Abstract

The goal of the study is to evaluate the risk factors having an impact on attendance at antenatal care services in Latvia during the years of economic transition as well as the impact of those factors on mothers and newborns’ health. Based on Latvian statistical data and published surveys, we analysed the possible impact of social and economic factors on attendance at antenatal care services. To illustrate the posed problems, we carried out a small pilot follow-up study, comparing social profiles, incidences of reproductive tract infections and HIV infection and pregnancy outcome on 200 consecutive unselected pregnant women who received antenatal care and 25 pregnant women who did not. Despite the fact that antenatal care is free of charge and the social security system facilitates the attendance of antenatal care visits, 4.6% of pregnant women in 1997 and 3.3% of pregnant women in 2002 did not attend antenatal care. Their perinatal outcome is significantly worse, as they are more likely to deliver preterm and growth-retarded babies and have a greater risk of perinatal mortality.

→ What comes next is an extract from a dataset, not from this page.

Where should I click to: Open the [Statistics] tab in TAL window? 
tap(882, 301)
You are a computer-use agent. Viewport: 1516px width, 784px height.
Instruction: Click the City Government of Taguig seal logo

Women delivering without previous antenatal care were characterised by poor socio-economic status and have limited access to health care and family planning services due to their low educational level, low income and high incidence of different addictions. More frequently, they were in the risk group having sexually transmitted and HIV infections. As a result, newborns had lower birth weight, were more likely to have intrauterine infection and intrauterine growth retardation. Low social class, high substance abuse, and a high rate of genital infections are associated with lack of antenatal care and compromised neonatal outcome. Improving the availability of primary health care and easy access to social and family planning services are priorities for the socially depressed during the reform period of the health care system in Latvia. Standard protocols for the management of women without previous antenatal care have to be developed.